Dans la collection "les grands marins" des "Éditions de Paris",
Jean de la Varende signe deux superbes biographies, une consacrée à Suffren, l'autre, plus proche, plus intime, nous présente un illustre aïeul.
Car Anne Hilarion de Cottentin, comte de Tourville, maréchal et vice amiral de France est l'ancêtre, le grand-oncle dont l'ombre plane au-dessus de la famille.
Tourville, au regard de l'Histoire, reste un grand vaincu.
Telle est sa renommée, d'avoir poussé l'obéissance à son roi, jusqu'à dans la défaite.
L'histoire a retenu son nom.
Depuis Vercingétorix, la surprenante sensibilité française a toujours porté une vive sympathie aux malchanceux.
Pourtant si la Hougue est une défaite grave, les succès du maréchal devrait l'avoir effacée.

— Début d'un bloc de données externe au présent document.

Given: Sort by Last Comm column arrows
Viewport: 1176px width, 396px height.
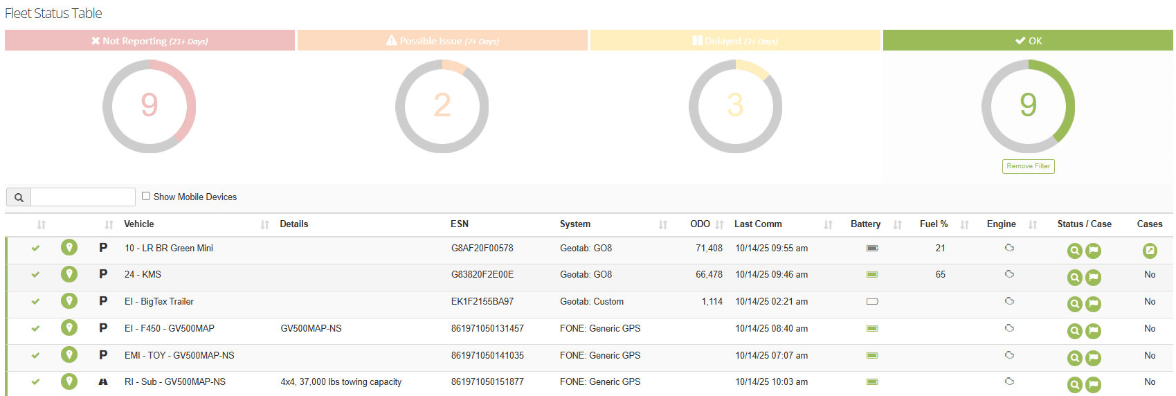Looking at the screenshot, I should tap(828, 225).
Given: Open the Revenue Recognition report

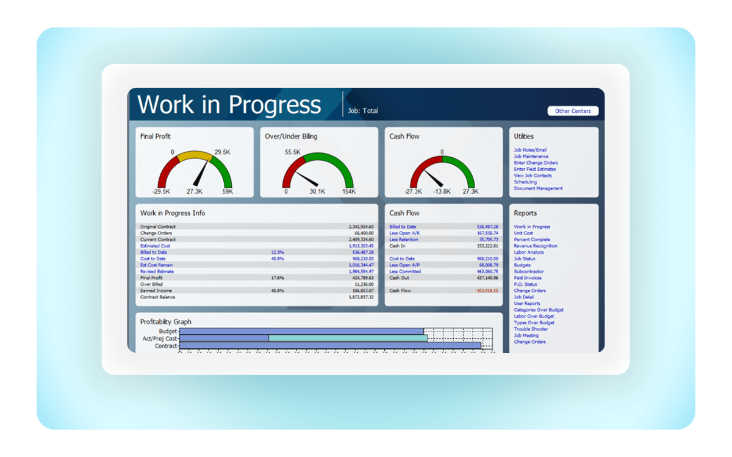Looking at the screenshot, I should [x=535, y=246].
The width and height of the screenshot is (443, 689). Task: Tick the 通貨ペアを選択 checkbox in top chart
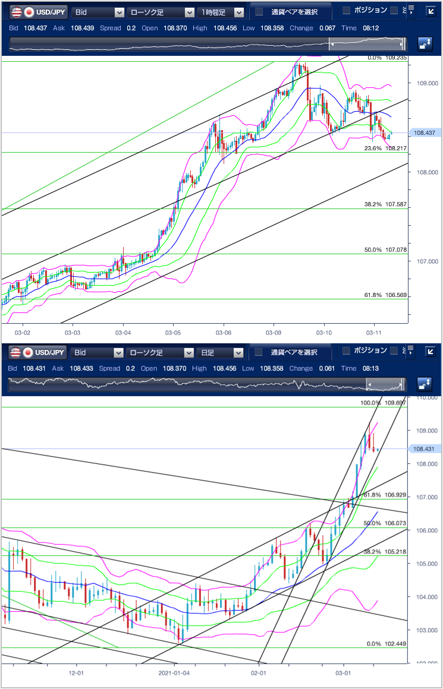[259, 12]
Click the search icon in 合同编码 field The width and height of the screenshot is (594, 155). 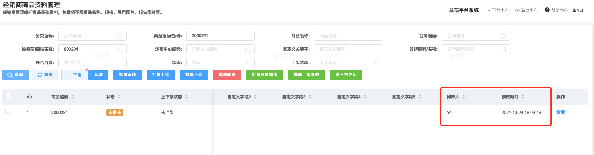click(503, 36)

L'homme est un hercule aux mille travaux.
Il a des vertus héroïque et sages, des défauts qui ne sont que moyens.
C'est un grand marin.
Il divisera en vingt-deux commandements successifs la manoeuvre délicate et essentielle de l'ancienne marine chargée de vergues.

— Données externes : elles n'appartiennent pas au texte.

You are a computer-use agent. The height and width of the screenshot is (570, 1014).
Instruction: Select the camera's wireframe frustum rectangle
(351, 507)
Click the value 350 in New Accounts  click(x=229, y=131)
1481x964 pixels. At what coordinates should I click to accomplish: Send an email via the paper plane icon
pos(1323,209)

"virer de bord vent devant" sera, désormais, codifié...
Il inventera, en 1687, un code de signaux par pavillons pour réaliser la cohésion des escadres...
Il alla si loin dans l'étude des navires qu'il tenta lui-même de réaliser, sur maquette, le vaisseau idéal...
Tourville était froid, distant et silencieux.
Et parfois, il sait se montrer théâtral.
Laissant son équipage bouche-bée, il ne craint pas de grimper aux enfléchures poisseuses des haubans, de se hisser aux gambes de revers pour rejoindre la hune et même les barres de perroquet afin d'observer à la lunettes...
Mais pour moi, au delà de la biographie élégante et originale que nous offre
Jean de la Varende, du portrait flamboyant, du récit passionnant, pour moi qui eût pour arrière grand-père, le capitaine Lebacheley, qui fut, dernier rejeton d'une longue famille d'armateur, capitaine du port de St-Vaast, pour moi la grande affaire de l'ouvrage est le récit et l'analyse de la tragédie de la Hougue.
Ce récit est contenu dans trois chapitres :
- Autour de la Hougue (1691-1692)
- la victoire de Barfleur (29 mai 1692)
- la Hougue (30 mai-5 juin)
Ces soixante-deux pages mémorables, détaillées, érudites des choses de la mer, instruites des événements de l'Histoire forment un ouvrage dans l'ouvrage.
Derrière la silhouette de Jean de la Varende se joue un terrible drame que le conteur a su éveiller du profond sommeil de l'Histoire.
"Le maréchal de Tourville et son temps" est un des livres qui compte dans l'oeuvre du prestigieux auteur normand.